Sunday, October 27, 2013

Sunday Sludge: 30,000 Monkies - "Somewhere Over The Painbow"


So Halloween is here. Actually, no... Halloween celebrations are here in the form of pumpkin beers and girls flying their true slut colors. It's the same shit every year. Dorothy goes knees-to-the-sky for some douche in a pimp outfit while your best friend spends Sunday morning posting embarrassing pictures of you in a torn costume and smeared mascara. Your kid's carved pumpkin somehow made it into the street and he's asking if Old Man Thompson is really gonna put staples in the sweets.

Well, perhaps timing is everything. Belgium's 30,000 Monkies chose this October to release their second album, Somewhere Over The Painbow. Both the band's name and the album's title scream Wizard of Oz, but otherwise these four tracks are as far as one could get from the wondrous colors and delightful strangers of the perennial fall classic. The weird, violent experimentations won't make your child's holiday special. In fact, I'll issue the warning now that you listen with headphones and ask your folks to babysit. Like shards of glass and an open bottle o' grain alcohol, these sounds have no place where children live.

If you're prone to nausea, avoid the jagged opener, Imerial Staches. The cavernous drums give way to hollow rhythms, heavily punctuated with fret descent. The screams are hardly surprising, but the balance of brevity with the brutality bounces with a stop-start bonus that'll leave you nodding in frantic "Yessir!" fashion. Bottom line, it's two minutes of fiery, hellish sludge-noise that leaves no wiggle room.

Follow that with spacey panning and uncoiled aggression on Amazones, odd and thick with flowing bass-led passages of meet-me-at-the-flagpole beatings. There's something technologically otherworldly snarling between the passages as choppy guitars hover with uncertainty. All kinds of lurches, lunges, churns, and spewings coat any expectations until the pace lifts on stoner-sludge passages. A staggering drunk finally collapses, but not before collecting loose-trash treasures all the way home.

Czarring pulls no punches and never masks the malice. Puzzling as the track is, you're never confused by its intentions. Slow-swelling evil draws us down a path coated with fuzz and cartoonish disdain. The vocals are clearer here, a highlight amid the odd chants that assist in clouding comparisons to other bands. A brief dance with wood shop guitars is interrupted by eerie Speak & Spell static and handclaps from hell's cheerleaders. With every quirk comes a thick dose of discomfort.

It would seem the disc's first three tracks offered enough jarring experimentation to allow the album's closer to breathe Transylvanian elements into ticks and belches. Batteram moans prophetically under spooky keys and totally fuckin' weird lyrics.

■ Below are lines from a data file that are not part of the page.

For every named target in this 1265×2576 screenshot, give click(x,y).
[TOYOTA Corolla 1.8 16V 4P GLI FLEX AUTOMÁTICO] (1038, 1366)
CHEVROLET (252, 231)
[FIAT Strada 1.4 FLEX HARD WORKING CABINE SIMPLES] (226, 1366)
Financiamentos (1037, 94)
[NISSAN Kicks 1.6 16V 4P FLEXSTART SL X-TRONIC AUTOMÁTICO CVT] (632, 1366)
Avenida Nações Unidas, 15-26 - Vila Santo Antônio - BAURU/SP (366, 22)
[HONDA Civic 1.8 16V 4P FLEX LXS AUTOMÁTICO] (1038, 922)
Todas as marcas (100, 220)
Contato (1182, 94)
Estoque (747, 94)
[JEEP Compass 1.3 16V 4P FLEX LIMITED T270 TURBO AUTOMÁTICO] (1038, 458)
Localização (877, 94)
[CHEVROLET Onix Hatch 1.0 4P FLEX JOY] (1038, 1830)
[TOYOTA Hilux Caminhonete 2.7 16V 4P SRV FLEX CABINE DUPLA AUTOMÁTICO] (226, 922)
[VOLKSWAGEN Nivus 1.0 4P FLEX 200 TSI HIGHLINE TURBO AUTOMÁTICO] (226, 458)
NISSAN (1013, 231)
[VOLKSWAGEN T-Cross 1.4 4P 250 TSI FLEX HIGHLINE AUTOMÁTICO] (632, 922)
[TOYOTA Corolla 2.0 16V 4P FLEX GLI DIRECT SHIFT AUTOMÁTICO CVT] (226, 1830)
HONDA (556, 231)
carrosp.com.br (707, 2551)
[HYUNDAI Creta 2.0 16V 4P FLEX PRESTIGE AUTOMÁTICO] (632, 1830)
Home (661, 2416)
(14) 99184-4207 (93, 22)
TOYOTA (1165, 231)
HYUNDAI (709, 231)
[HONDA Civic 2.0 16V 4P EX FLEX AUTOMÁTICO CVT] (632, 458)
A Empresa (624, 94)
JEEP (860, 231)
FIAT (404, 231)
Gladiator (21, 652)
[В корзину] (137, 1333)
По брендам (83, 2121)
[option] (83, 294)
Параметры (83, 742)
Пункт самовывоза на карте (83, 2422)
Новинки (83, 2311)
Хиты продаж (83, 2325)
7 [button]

The closest comparisons one might make to this doom carnival would be Ghost B.C.'s Secular Haze or or more likely Marilyn Manson's Shitty Chicken Gang Bang. Just three minutes in, however, we again meet gargantuan sludge-doom via drums and riffs in sync. The pendulum sways with abandon, the vocal is primal pain, and scratchy guitars may as well stab you with Lee Ranaldo's screwdriver. As a whole, the track is a steady stream of buzzing hornets and sluggish pauses, hollow pockets peppered between surges and screeches. The track is soaked in reverb, you're soaked in blood and sweat. As for those disembodied screams... Well, they weren't purchased at Halloween City.

Before the grinding repetitive troubles leave you cutting your own face and grinning with insanity, wait for the fever to pass. Somewhere Over The Painbow is devilishly harsh and addictive. If the band put on a mask, they certainly never bothered taking it off. Don't get in the van. He doesn't have a puppy, and candy doesn't go well with a side of calculated torture. The previous six paragraphs will tell you nothing about this band or this release. Approach with caution and tuck a key under your knuckles, guy. These sludge experiments are testing you as much as the sounds.